Learning from errors to ensure accurate medication delivery

By Gus Venditto
09:52 AM

Healthcare system designers who ever feel the need to be reminded on why their work is essential need only spend a few minutes with Chris Jerry.

He was a veteran of the healthcare technology world, with more than 10 years experience as a sales manager of medical devices, when doctors discovered a large yolk sac tumor in his eighteen-month-old daughter, Emily. Jerry’s confidence in medicine was rewarded for a time. A series of surgeries and chemotherapy sessions were successful in removing the tumor and Emily was close to a full recovery.

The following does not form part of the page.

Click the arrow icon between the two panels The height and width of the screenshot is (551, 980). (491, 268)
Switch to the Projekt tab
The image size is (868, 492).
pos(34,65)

But on what should have been Emily’s last day of chemotherapy, the hospital’s EHR system went down, starting a chain reaction of preventable errors. By the time Emily’s medication was prepared on that Sunday afternoon, the system had been down for ten hours and pharmacy orders were backed up. The pharmacy technician preparing Emily’s chemotherapy could not find a standard 0.9% solution and used a 23.4% solution instead. Several hours after receiving the dosage, Emily suffered massive brain damage, and by the next day she was dead.

Devastated by the loss, Chris Jerry resisted the temptation to blame the tragedy on the technician. He decided to channel his energy into action.

Jerry founded the EmilyJerry Foundation, and he is now working fulltime to raise awareness of technologies that can reduce human errors.  “There’s no way I can bring back my little girl,” he said, but he believes that if he can help speed the adoption of these new systems, other tragedies can be avoided.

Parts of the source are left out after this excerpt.